Hot Fuzz (2007)
From the people who brought us Shaun of the Dead comes an affectionate sendup of all the not-so-great Michael Bay/Jerry Bruckheimer films where explosions are more important than character development. Simon Pegg stars as a hotshot police officer who gets exiled to the country because he is too good, making the rest of the London police force look bad. There, along with the constable’s son (Nick Frost), he uncovers the town’s dark secret, culminating in a grand explosion of action that would put John Woo, Michael Bay, and Tony Scott to shame (or make them proud, take your pick). The script is full of dry British wit, and the story of two friends who are able to get the other one to stretch (Frost becomes a better police officer while Pegg learns how to relax) is effective.

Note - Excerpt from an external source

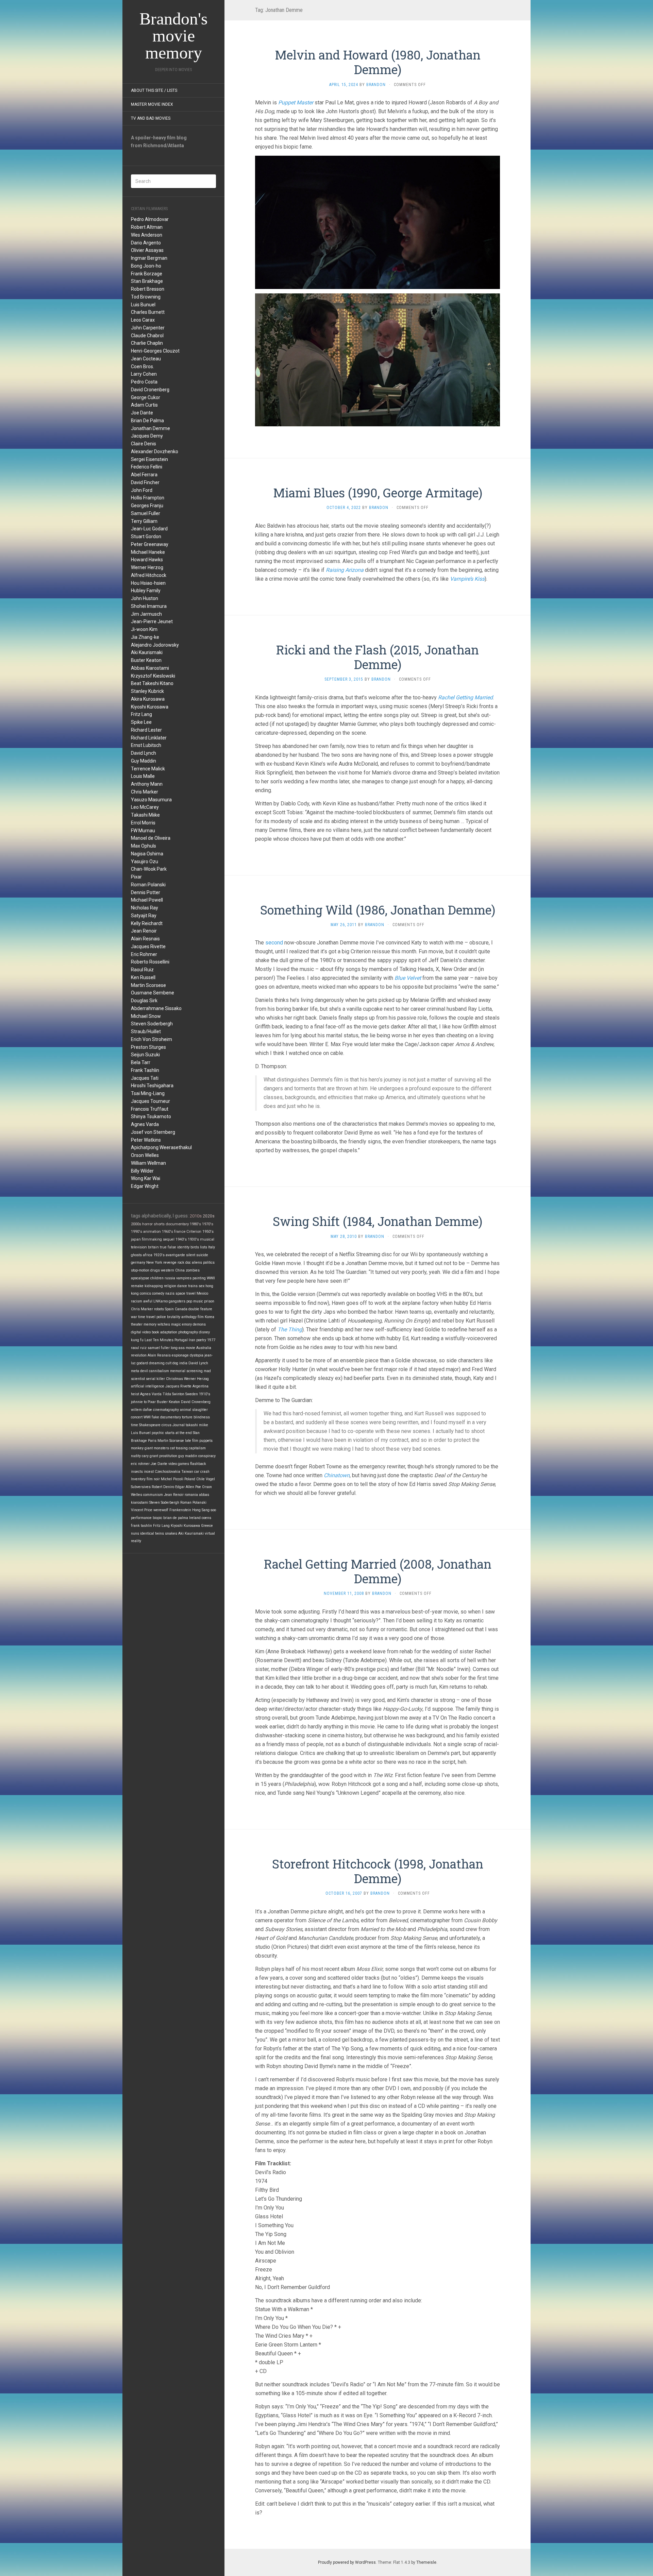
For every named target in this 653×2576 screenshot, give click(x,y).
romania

And the award for best cameo of the year goes to Bill Nighy who is hilarious as the police inspector responsible for sending Pegg’s character to the country.
Ghost Rider (2007)
The beginning was so formulaic: each scene screaming out its importance with foreshadowing oozing from every pore. Then the visual effects kick in, with most of them looking silly and nothing looking original. When Ghost Rider battles the villains, the rule seems to be that whoever can produce the biggest special effects wins. And we won’t even get into the issues of everyone being sinners so there are no innocent people, and the devil is a far cry from being God’s lawman, the way he’s pictured here.